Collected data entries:
══════

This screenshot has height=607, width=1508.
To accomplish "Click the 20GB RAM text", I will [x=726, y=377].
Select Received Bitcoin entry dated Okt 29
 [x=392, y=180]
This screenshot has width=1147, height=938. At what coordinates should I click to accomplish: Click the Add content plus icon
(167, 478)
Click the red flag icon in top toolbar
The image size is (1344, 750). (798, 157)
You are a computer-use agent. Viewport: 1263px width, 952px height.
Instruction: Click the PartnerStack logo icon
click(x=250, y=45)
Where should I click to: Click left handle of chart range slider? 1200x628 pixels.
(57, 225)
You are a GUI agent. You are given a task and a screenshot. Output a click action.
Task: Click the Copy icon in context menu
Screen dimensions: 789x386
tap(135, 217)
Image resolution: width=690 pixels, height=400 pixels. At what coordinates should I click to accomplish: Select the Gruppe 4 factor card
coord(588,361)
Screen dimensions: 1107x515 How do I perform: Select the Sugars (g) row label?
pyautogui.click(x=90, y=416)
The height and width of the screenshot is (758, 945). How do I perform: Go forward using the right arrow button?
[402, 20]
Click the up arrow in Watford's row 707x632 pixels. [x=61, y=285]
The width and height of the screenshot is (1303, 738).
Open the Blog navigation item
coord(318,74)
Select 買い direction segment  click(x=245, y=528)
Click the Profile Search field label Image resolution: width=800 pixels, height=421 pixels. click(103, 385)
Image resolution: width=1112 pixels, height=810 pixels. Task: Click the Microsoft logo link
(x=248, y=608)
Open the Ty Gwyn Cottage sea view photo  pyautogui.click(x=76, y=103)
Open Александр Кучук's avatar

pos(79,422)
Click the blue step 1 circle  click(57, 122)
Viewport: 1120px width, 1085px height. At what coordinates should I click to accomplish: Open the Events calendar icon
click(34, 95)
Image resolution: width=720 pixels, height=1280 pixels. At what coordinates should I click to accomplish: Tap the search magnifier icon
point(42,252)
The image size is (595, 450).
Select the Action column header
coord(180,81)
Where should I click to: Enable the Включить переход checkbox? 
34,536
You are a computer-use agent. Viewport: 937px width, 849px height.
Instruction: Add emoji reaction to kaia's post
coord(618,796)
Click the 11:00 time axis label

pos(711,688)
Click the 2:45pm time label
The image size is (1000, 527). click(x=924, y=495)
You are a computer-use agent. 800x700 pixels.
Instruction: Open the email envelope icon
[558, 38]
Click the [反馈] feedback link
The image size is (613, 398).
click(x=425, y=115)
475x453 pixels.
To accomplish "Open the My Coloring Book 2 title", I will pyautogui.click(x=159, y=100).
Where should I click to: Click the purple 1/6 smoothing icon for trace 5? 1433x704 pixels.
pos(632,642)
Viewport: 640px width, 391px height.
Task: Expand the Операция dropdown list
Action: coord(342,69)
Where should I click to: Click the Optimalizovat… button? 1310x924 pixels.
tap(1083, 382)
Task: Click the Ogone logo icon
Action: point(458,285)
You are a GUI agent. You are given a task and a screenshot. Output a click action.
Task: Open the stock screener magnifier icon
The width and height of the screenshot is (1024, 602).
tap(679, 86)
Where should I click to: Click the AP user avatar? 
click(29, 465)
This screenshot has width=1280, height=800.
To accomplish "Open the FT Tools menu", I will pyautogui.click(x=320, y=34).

══════

**PROBLEM TO SOLVE:** Transcribe the records above in full, exactly as they stand.

**ANSWER TO THIS EXERCISE:**
This screenshot has height=607, width=1508.
To accomplish "Click the 20GB RAM text", I will [x=726, y=377].
Select Received Bitcoin entry dated Okt 29
 [x=392, y=180]
This screenshot has width=1147, height=938. At what coordinates should I click to accomplish: Click the Add content plus icon
(167, 478)
Click the red flag icon in top toolbar
The image size is (1344, 750). (798, 157)
You are a computer-use agent. Viewport: 1263px width, 952px height.
Instruction: Click the PartnerStack logo icon
click(x=250, y=45)
Where should I click to: Click left handle of chart range slider? 1200x628 pixels.
(57, 225)
You are a GUI agent. You are given a task and a screenshot. Output a click action.
Task: Click the Copy icon in context menu
Screen dimensions: 789x386
tap(135, 217)
Image resolution: width=690 pixels, height=400 pixels. At what coordinates should I click to accomplish: Select the Gruppe 4 factor card
coord(588,361)
Screen dimensions: 1107x515 How do I perform: Select the Sugars (g) row label?
pyautogui.click(x=90, y=416)
The height and width of the screenshot is (758, 945). How do I perform: Go forward using the right arrow button?
[402, 20]
Click the up arrow in Watford's row 707x632 pixels. [x=61, y=285]
The width and height of the screenshot is (1303, 738).
Open the Blog navigation item
coord(318,74)
Select 買い direction segment  click(x=245, y=528)
Click the Profile Search field label Image resolution: width=800 pixels, height=421 pixels. click(103, 385)
Image resolution: width=1112 pixels, height=810 pixels. Task: Click the Microsoft logo link
(x=248, y=608)
Open the Ty Gwyn Cottage sea view photo  pyautogui.click(x=76, y=103)
Open Александр Кучук's avatar

pos(79,422)
Click the blue step 1 circle  click(57, 122)
Viewport: 1120px width, 1085px height. At what coordinates should I click to accomplish: Open the Events calendar icon
click(34, 95)
Image resolution: width=720 pixels, height=1280 pixels. At what coordinates should I click to accomplish: Tap the search magnifier icon
point(42,252)
The image size is (595, 450).
Select the Action column header
coord(180,81)
Where should I click to: Enable the Включить переход checkbox? 
34,536
You are a computer-use agent. Viewport: 937px width, 849px height.
Instruction: Add emoji reaction to kaia's post
coord(618,796)
Click the 11:00 time axis label

pos(711,688)
Click the 2:45pm time label
The image size is (1000, 527). click(x=924, y=495)
You are a computer-use agent. 800x700 pixels.
Instruction: Open the email envelope icon
[558, 38]
Click the [反馈] feedback link
The image size is (613, 398).
click(x=425, y=115)
475x453 pixels.
To accomplish "Open the My Coloring Book 2 title", I will pyautogui.click(x=159, y=100).
Where should I click to: Click the purple 1/6 smoothing icon for trace 5? 1433x704 pixels.
pos(632,642)
Viewport: 640px width, 391px height.
Task: Expand the Операция dropdown list
Action: coord(342,69)
Where should I click to: Click the Optimalizovat… button? 1310x924 pixels.
tap(1083, 382)
Task: Click the Ogone logo icon
Action: point(458,285)
You are a GUI agent. You are given a task and a screenshot. Output a click action.
Task: Open the stock screener magnifier icon
The width and height of the screenshot is (1024, 602).
tap(679, 86)
Where should I click to: Click the AP user avatar? 
click(29, 465)
This screenshot has width=1280, height=800.
To accomplish "Open the FT Tools menu", I will pyautogui.click(x=320, y=34).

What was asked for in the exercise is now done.